In retrospect, it was an incredibly nice gesture from an esteemed figure to a clearly deranged teenager. Thanks again, dmr.

Published at DZone with permission of Cody Powell, author and DZone MVB.

(Note: Opinions expressed in this article and its replies are the opinions of their respective authors and not those of DZone, Inc.)


Tom Wheeler replied on Tue, 2011/11/15 - 12:03pm

That's a pretty cool story. 

Back when I was in high school, I thought it would be a pretty cool job to do special effects in the movies.  I had no idea how one got into that line of work, what kind of experience would be helpful or what to study in college.  Like you, I decided I'd try asking someone in the field. So I called directory assistance in California and got the phone number for Industrial Light and Magic. 

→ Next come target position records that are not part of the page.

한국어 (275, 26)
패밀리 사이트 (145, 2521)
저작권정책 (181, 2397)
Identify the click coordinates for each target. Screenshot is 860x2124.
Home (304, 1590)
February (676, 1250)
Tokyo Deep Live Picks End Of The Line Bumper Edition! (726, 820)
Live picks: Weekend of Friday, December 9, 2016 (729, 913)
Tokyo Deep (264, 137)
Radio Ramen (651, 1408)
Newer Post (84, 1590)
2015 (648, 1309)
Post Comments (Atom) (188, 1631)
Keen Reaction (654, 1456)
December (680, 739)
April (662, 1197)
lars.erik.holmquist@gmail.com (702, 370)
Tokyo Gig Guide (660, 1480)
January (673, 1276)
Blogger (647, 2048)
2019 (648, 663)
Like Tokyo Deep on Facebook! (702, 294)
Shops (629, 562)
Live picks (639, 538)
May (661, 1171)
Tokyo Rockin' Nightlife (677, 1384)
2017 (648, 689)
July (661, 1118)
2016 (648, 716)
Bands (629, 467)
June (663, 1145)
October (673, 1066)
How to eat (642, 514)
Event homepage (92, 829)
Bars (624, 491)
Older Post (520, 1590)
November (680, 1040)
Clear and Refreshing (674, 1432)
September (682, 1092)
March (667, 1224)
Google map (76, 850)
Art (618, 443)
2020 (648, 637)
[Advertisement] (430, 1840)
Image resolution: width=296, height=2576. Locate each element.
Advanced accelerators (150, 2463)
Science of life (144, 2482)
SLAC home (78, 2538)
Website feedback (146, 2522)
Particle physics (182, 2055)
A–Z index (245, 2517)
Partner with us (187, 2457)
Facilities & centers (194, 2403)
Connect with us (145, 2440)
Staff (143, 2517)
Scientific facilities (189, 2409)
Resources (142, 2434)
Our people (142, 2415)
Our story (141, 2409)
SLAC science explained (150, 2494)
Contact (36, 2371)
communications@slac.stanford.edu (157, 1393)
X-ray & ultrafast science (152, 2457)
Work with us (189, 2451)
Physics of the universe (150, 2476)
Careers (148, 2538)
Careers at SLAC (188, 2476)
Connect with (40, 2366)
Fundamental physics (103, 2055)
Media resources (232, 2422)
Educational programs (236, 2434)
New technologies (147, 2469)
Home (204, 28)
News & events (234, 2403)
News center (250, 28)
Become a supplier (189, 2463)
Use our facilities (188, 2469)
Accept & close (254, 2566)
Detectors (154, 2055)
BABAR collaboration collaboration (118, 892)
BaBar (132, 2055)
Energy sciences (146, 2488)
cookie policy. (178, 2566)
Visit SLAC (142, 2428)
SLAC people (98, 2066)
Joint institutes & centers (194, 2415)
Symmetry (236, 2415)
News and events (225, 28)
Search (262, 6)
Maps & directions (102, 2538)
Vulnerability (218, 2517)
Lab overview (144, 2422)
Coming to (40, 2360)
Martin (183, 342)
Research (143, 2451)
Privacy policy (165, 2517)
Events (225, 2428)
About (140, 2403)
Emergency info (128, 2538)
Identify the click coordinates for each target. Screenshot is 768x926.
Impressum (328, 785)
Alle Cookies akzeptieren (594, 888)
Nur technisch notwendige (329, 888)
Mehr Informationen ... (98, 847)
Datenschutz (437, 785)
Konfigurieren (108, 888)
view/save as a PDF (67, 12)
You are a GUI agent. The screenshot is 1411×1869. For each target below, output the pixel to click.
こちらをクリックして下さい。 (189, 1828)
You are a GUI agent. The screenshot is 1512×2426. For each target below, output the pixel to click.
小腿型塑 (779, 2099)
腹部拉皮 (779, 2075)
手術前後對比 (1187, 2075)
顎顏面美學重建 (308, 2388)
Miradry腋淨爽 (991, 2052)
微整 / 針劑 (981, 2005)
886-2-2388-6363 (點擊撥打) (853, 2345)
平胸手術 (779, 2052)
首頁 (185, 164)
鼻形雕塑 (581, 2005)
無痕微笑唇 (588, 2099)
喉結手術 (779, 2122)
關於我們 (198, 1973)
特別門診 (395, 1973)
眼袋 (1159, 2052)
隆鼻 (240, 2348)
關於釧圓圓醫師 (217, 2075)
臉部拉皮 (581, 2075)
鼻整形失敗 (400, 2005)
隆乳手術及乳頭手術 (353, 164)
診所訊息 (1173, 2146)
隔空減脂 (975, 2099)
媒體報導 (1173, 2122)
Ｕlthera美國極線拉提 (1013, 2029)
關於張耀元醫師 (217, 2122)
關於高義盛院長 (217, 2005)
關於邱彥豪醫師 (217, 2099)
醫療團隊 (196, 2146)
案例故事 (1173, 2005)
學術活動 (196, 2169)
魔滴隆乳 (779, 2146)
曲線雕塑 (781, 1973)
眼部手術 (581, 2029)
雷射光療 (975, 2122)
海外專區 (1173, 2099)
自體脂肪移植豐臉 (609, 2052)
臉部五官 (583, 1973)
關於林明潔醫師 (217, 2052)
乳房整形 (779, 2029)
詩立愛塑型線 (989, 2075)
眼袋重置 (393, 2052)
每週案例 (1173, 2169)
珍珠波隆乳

I managed to charm the receptionist and she put me through to one of the top guys (not George Lucas, but someone I'd heard of at the time).  His advice was that special effects would all be done on computers in a few years, just like graphic design already was.  Worked out pretty well, I'd say, since being a programmer was pretty high on my career list too.

Lindsay Gordon replied on Wed, 2011/11/16 - 4:04pm

Nice stories from both of you, thanks for sharing!

David Cameron replied on Mon, 2012/12/17 - 3:45pm

This is a very interesting situation you had in high-school, I am sure you will remember this situation for all your life. When my older son was in 11`th grade he had a conversation with Steve Jobs and after that he was very motivated to pursue his career path in the field of software, now he is learning at MIT and will graduate the next year.

Lily Marlene replied on Thu, 2013/01/17 - 8:57am

I had the opportunity to speak with Dennis Ritchie at a seminar, I will remember those moments all my life because he gave me some ideas that helped me in life. He told me that he always wanted to have a social justice degree but never had enough time, in that moment I understood that in life we must follow our dream and do whatever necessary to fulfill our goal.